Recorded data:

━━━━━━━━━━

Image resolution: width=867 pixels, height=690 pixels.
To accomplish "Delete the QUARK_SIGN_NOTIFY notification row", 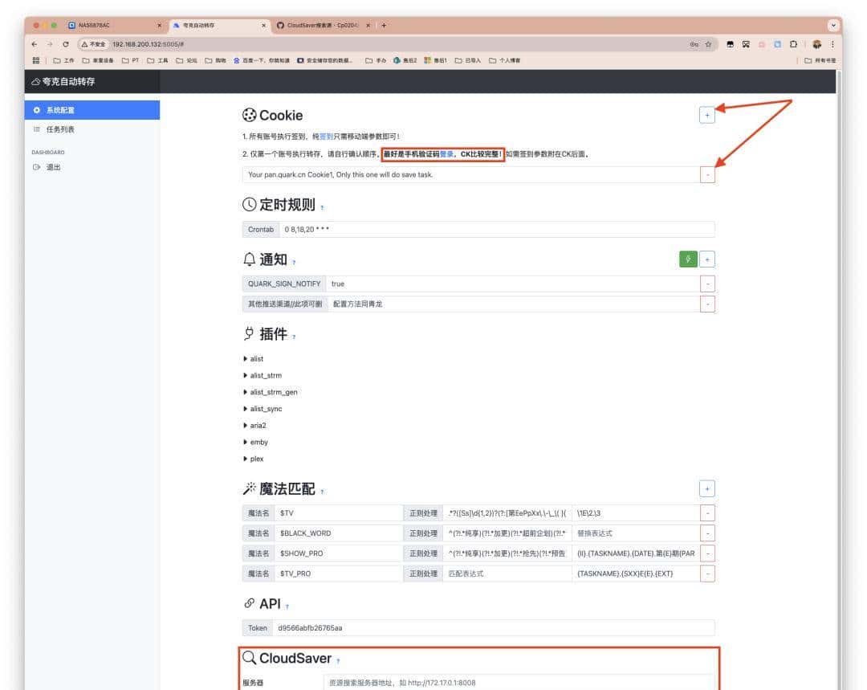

━━━━━━━━━━

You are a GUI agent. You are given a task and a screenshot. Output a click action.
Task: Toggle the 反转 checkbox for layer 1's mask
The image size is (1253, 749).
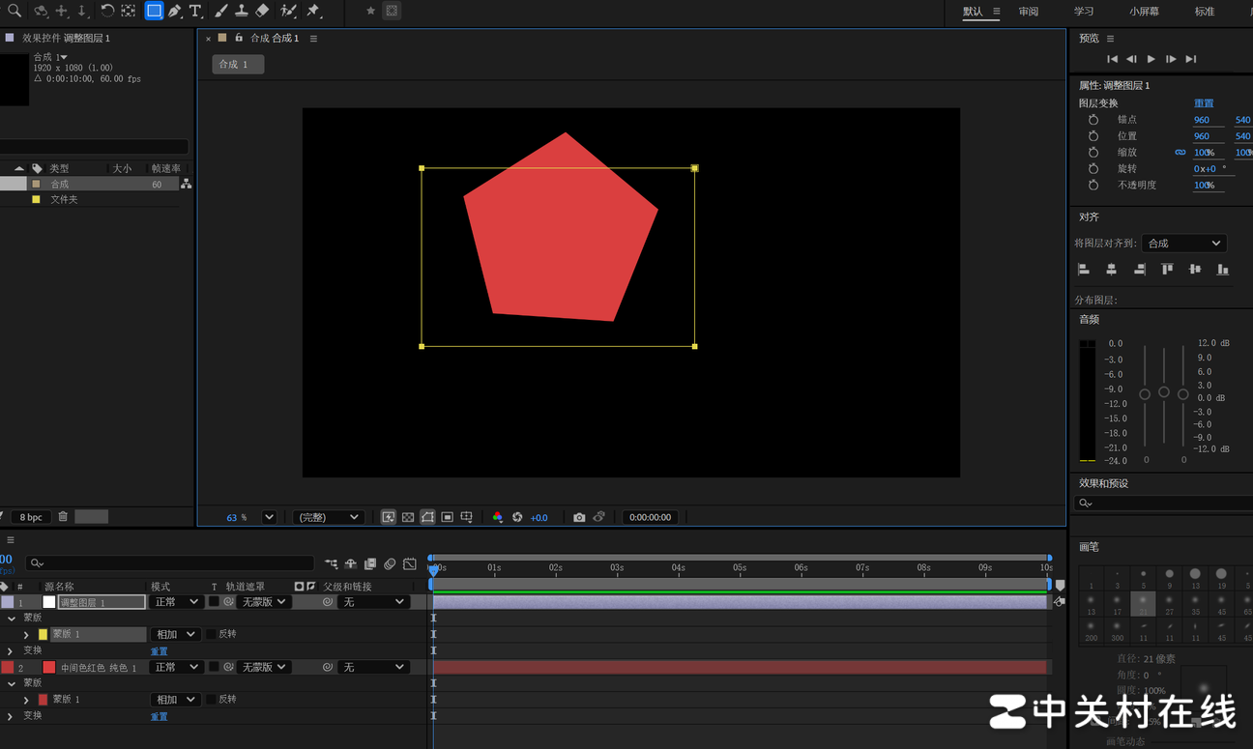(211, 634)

━━━━━━━━━━

What you should do: Every line from the one with "Image resolution: width=867" through the one with "the QUARK_SIGN_NOTIFY notification" is to be reproduced exactly as written above, and the pictures are to be dropped.

Solution for this task:
Image resolution: width=867 pixels, height=690 pixels.
To accomplish "Delete the QUARK_SIGN_NOTIFY notification row", 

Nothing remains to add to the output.